We then have the inevitable conclusion that Congress — the[1] creating power of the railroad company — and the supreme court of the United States have both recognized the Northern Pacific Railway Company as successor in interest of the railroad property and rights of the Northern Pacific Railway Company, and the learned trial judge did not err in taking judicial notice that the railway company is the successor in interest to the railroad company.
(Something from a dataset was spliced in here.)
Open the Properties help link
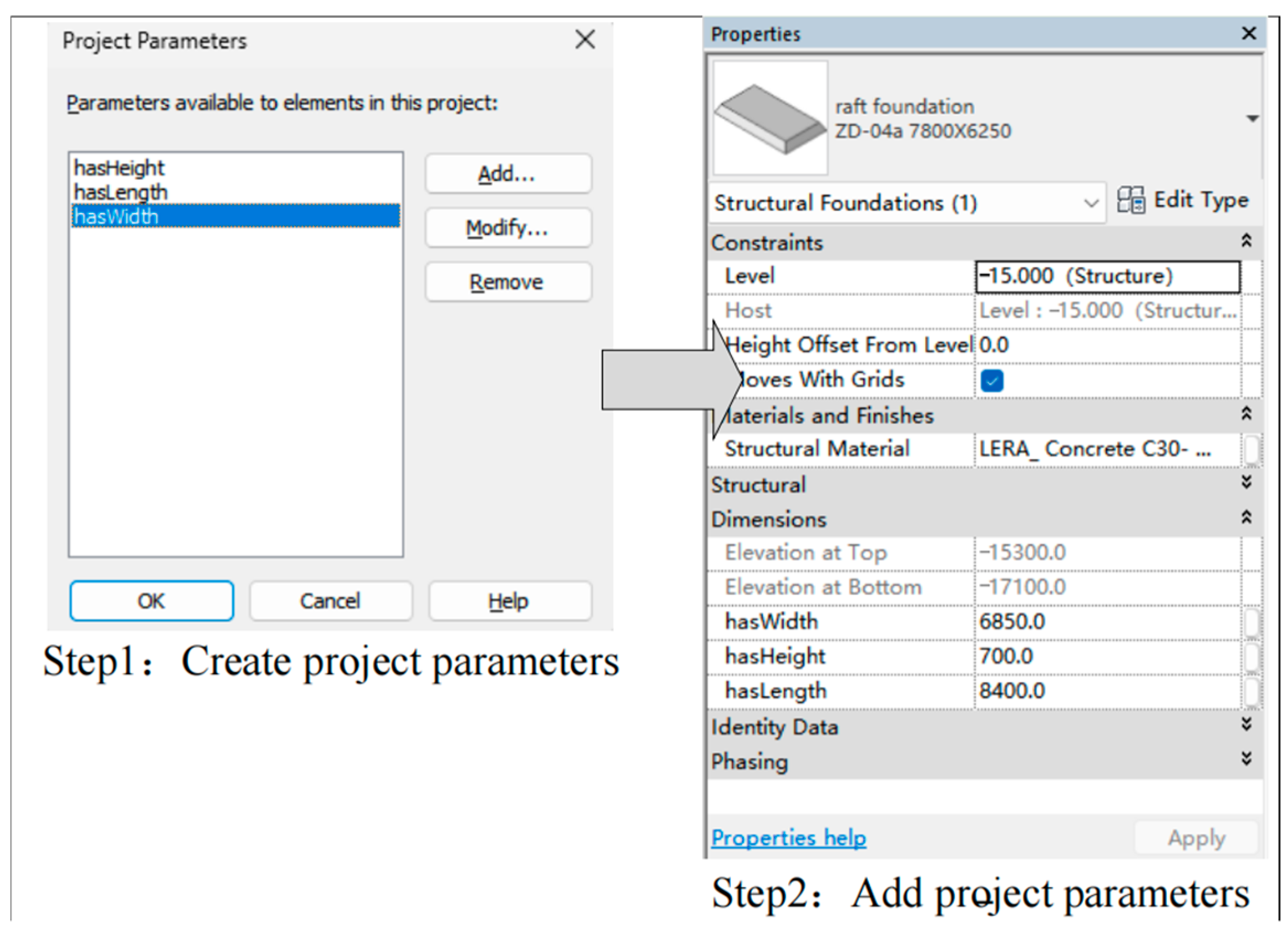pyautogui.click(x=788, y=838)
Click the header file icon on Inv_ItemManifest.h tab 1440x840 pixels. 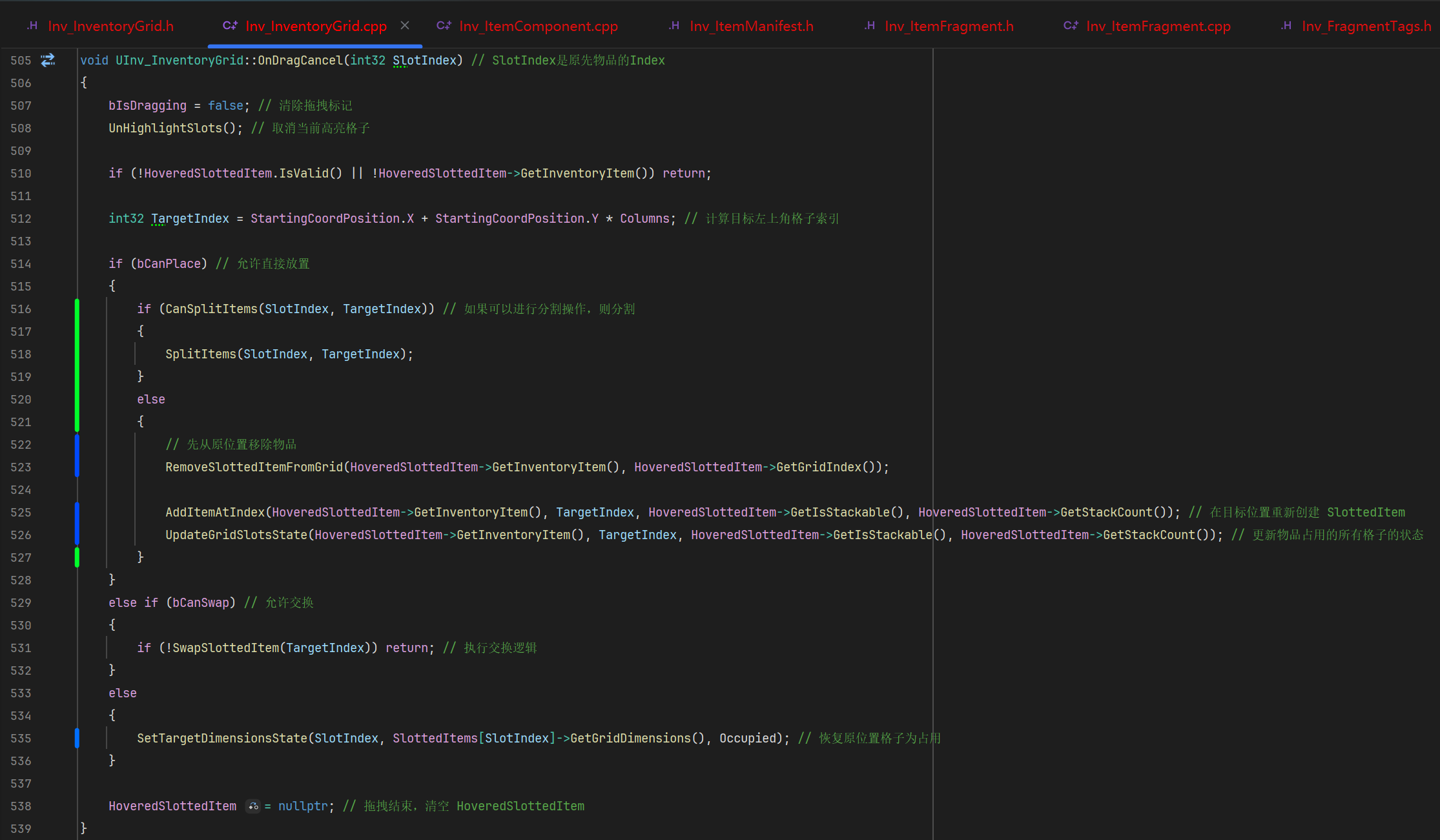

Although the court can, and did, take judicial notice of the granting Act of Congress of the right of way to the Northern Pacific Railroad Company, and that the railway company is the successor in interest thereto, it could not properly take judicial notice that the grant attached to any particular tract of land, or that a particular tract of land was public land at the time of the taking effect of the grant and within the meaning of such grant; hence it follows that the findings of the court that the defendant in this case was not the owner of the unfenced portion of a 400-foot right of way strip solely because of this granting Act of Congress with reference to the right of way to the railroad company cannot be sustained, and for that reason the judgment must be reversed and the cause remanded for a new trial. *457

In our opinion, it is unnecessary to consider the other questions presented.

Reversed and remanded.

MR. CHIEF JUSTICE CALLAWAY and ASSOCIATE JUSTICES HOLLOWAY, GALEN and STARK concur.